While we agree that Blanco was at fault in proceeding across Rich’s lane without seeing her, we are unable to agree that Riche was without fault.
Riche testified that Blanco was “traveling fast because he could not bring his car to a stop for quite a few feet after the accident.” The investigating deputy testified he measured the distance of 20 feet from point of impact to Blanco’s rear bumper. Allowing the typical .75-second reaction time, one cannot conclude that Blanco’s speed was so excessive that Riche is blameless for not seeing him, especially since there is no testimony that Blanco left skid marks during his 22- or 23-foot stopping, which would indicate maximum braking and might fix his speed (at slightly over 20 mph).

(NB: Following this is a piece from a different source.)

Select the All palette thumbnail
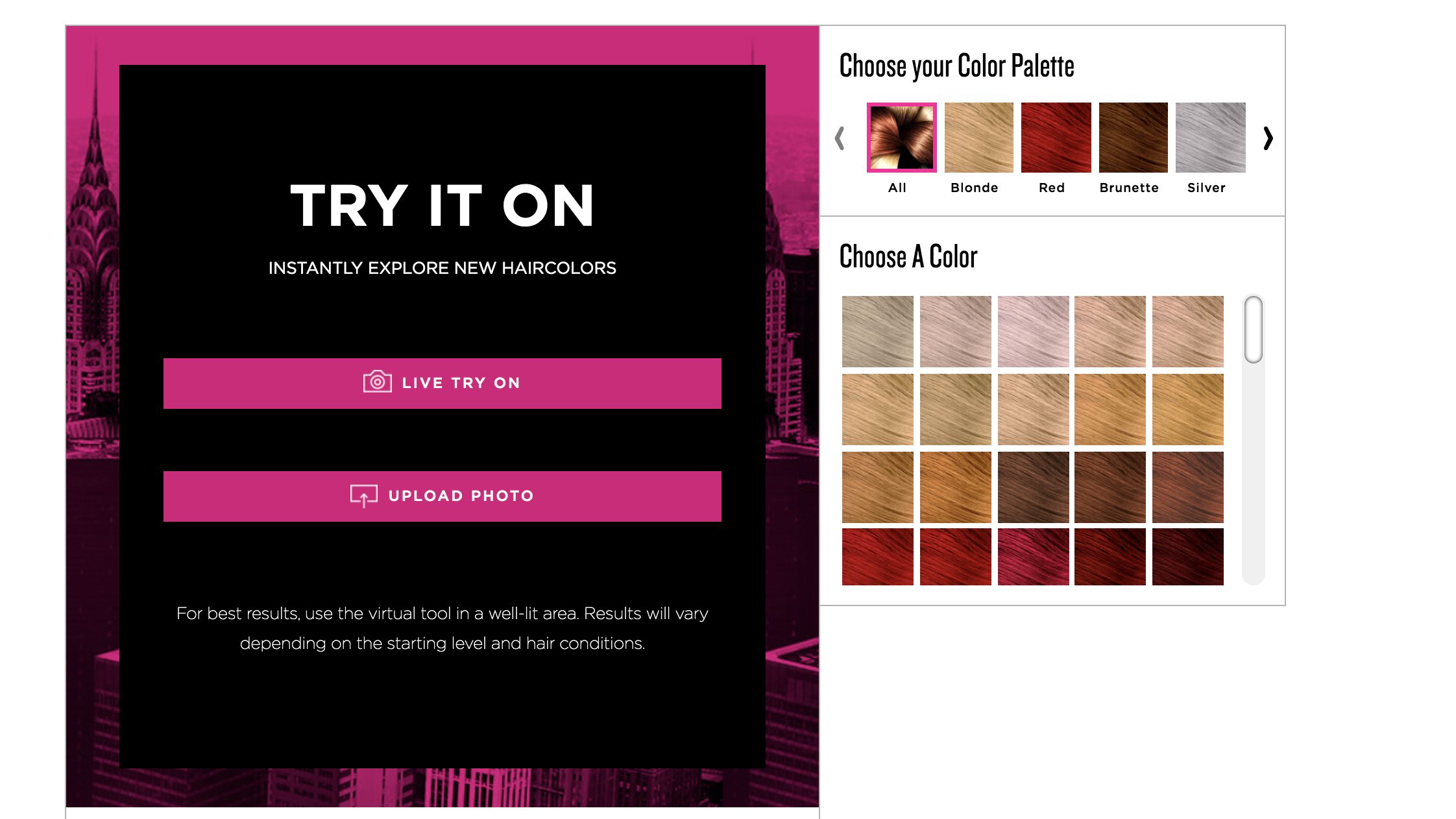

Even at 10 mph, a car travels 11 feet during reaction time, and moderate rather than maximum braking might easily take 11 or 12 feet. If Blanco’s speed were 10 mph (even if still too high), it would have taken him over three seconds to traverse the 40-foot lane of Riche’s travel plus over 3.5 feet past it (as his car’s front end had to be) to bring its rear end to the point of impact. During that three seconds Riche herself had also to travel 43.5 feet at 10 mph — a distance during which she could easily have stopped. Her testimony that she did not see him until a “split second” before impact, when he was completely athwart her path, thus convicts her of contributory fault.
General damages of $6,000 may approach the upper limits of but do not patently exceed the trial judge’s “much discretion” under C.C. 1934(3). Plaintiff’s principal injury was “tennis elbow” (epicondyli-tis), established from subjective complaints. (Diagnosis also included short-lived strains, of the trapezius with brief spasm and of the lower back.)
Defendants argue that plaintiff is not entitled to lost wages because, first, her wages were replaced by sick leave pay and, second, the use of sick leave did not deprive plaintiff of possible future use because plaintiff quit her job and thereby forfeited all remaining sick leave. Defendants take their premise from Kipp v. Hurdle, La.App. 1 Cir. 1975, 307 So.2d 125, writ refused La., 310 So.2d 643, which theorized (quoting the trial judge) that the replacement of lost wages by sick leave (or vacation leave) was itself a loss, in that accumulated sick leave “is as valuable an asset as a policy of health insurance” (as is accumulated vacation leave). We prefer to reason that the collateral source rule makes it immaterial that lost wages have been replaced by sick pay; Reeves v. Gulf States Util. Co., La.App. 1 Cir. 1976, 327 So.2d 671, writs refused, La., 330 So.2d 309, 311. It thus becomes irrelevant that sick leave is later forfeited (and thus would have been lost whether or not the accident had occurred).
Reversed as to third party demand; judgment for contribution of half in favor of American and against Riche and Travelers; otherwise affirmed; all costs to be paid half by American and half by Riche and Travelers.